I'm thinking of asking my mom if it's okay to give it to my cousin, who is my dad's godson and he really liked my dad -- and they shared a birthday. I figure, if he gets it when I die, he'll be old himself, so if I give it to him now, he'll have 40+ years to enjoy it, and he'll have kids/grandkids to pass it on to, who may be interested because it's something they knew their dad/grandpa liked.

“I Am Mine”

Since: Dec 08

Location hidden

#10 Nov 6, 2012
RedheadwGlasses wrote:
<quoted text>
Heh. Give her negative reviews!
you have to conduct a transaction woth someone to be able to give the a review.

“Fort Kickass”

Since: Sep 09

Bloomington, IL

#11 Nov 6, 2012
RACE wrote:
I had no idea people were too stupid to know how to wind a clock....
<quoted text>
What's this clock thing you speak of?

Since: Jan 10

Location hidden

#12 Nov 6, 2012
RACE wrote:
I had no idea people were too stupid to know how to wind a clock....
<quoted text>
The clock is somewhat complicated and very old, so I would need to look up the instructions as well.

Since: Oct 09

Wagner, SD

#13 Nov 6, 2012
RedheadwGlasses wrote:
L3: Or you can grow the hell up and realize some people make plans that don't include newbies. My goodness.
While I agree that people need to realize this, I don't think she expected to be included in everything. I think what she was getting at was that the plans were discussed in front of her when they and she knew she wasn't invited. Sorry, but that is definitely thoughtless and RUDE.

“Fort Kickass”

Since: Sep 09

Bloomington, IL

#14 Nov 6, 2012
Judge Janie wrote:
<quoted text>
While I agree that people need to realize this, I don't think she expected to be included in everything. I think what she was getting at was that the plans were discussed in front of her when they and she knew she wasn't invited. Sorry, but that is definitely thoughtless and RUDE.
Yeah. I don't think it's a big enough deal to write to Abby about, but I see where the LW is coming from. It's rude at 8 and it's rude at 38.

Since: Mar 09

Miami, FL

#15 Nov 6, 2012
Matilda77 wrote:
<quoted text>
Yeah. I don't think it's a big enough deal to write to Abby about, but I see where the LW is coming from. It's rude at 8 and it's rude at 38.
Right. So the solution, in my opinion, is to surround yourself with considerate people vs. rude people. A verbal spanking from Abby isn't going to do squat.

Since: Jan 10

Location hidden

#16 Nov 6, 2012
If they were making plans in front of her, I'll concede that point. But I can see someone bring it up briefly. "Mary, before we go out of town on Friday, I need to come over and go over your list with you to make sure we don't duplicate stuff. Let's talk about that later." I can see those sort of comments being made in a group setting.

“Where is Tonka?”

Since: Feb 09

Neda, stay with me! Charlie

#17 Nov 6, 2012
What is the complicated part? You take the key and wind whatever shaft it fits (in a clock wise direction of course)
RedheadwGlasses wrote:
<quoted text>
The clock is somewhat complicated and very old, so I would need to look up the instructions as well.

“Where is Tonka?”

Since: Feb 09

Neda, stay with me! Charlie

#18 Nov 6, 2012
mechanical device, replaced the hour glass.
Matilda77 wrote:
<quoted text>
What's this clock thing you speak of?

Since: Jan 10

Location hidden

#19 Nov 6, 2012
RACE wrote:
What is the complicated part? You take the key and wind whatever shaft it fits (in a clock wise direction of course)
<quoted text>
I got a grandfather clock when I got married -- it was cmoplicated. I'm not messing with time pieces that are older than I am.
Sam I Am

Memphis, TN

#20 Nov 6, 2012
1. Um, stop giving her stuff?!?!?!

2. Um, no.

3. Um, a "stab of pain and isolation?" Buck up.

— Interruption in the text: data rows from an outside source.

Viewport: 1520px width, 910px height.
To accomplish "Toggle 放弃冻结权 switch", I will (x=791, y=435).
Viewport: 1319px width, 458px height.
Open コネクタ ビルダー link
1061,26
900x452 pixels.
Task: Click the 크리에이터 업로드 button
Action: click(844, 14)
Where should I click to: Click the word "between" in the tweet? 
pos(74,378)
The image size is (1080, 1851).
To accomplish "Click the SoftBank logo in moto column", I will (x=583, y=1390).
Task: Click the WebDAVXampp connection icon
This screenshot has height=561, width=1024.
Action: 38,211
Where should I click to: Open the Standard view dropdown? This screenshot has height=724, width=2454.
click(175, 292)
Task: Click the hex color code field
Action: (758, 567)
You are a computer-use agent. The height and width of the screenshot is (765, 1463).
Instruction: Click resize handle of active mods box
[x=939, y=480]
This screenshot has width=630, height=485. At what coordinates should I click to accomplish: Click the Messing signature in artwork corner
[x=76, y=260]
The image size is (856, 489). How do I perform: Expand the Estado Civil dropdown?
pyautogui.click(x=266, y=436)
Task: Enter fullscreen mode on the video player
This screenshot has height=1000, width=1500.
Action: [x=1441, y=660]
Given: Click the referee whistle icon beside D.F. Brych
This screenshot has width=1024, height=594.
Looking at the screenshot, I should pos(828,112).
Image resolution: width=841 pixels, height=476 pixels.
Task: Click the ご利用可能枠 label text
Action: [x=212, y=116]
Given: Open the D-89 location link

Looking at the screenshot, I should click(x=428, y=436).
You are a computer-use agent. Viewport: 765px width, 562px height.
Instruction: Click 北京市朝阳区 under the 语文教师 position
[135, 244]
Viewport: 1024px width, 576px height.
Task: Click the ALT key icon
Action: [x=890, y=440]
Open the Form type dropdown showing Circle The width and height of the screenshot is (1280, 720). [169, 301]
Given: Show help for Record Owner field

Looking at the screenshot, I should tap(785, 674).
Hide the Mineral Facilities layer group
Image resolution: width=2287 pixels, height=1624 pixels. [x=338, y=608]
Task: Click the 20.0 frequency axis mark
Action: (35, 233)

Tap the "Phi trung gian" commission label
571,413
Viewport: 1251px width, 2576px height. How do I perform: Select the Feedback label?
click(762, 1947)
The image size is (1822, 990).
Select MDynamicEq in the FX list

4. Um, it depends how annoying you are. I am guessing your dr. can't get you out of his head.

“Where is Tonka?”

Since: Feb 09

Neda, stay with me! Charlie

#21 Nov 6, 2012
So, you do not wind it?
Is it one of those tall ones that you only have to pull the chains? Or a wind up with a key?

I have the clock IBM gave my father for 25yrs, it is a wind up one small mantle size, chimes every 1/4hr and gongs on the hour. I should probably take it to someone and have them tune it up.
RedheadwGlasses wrote:
<quoted text>
I got a grandfather clock when I got married -- it was cmoplicated. I'm not messing with time pieces that are older than I am.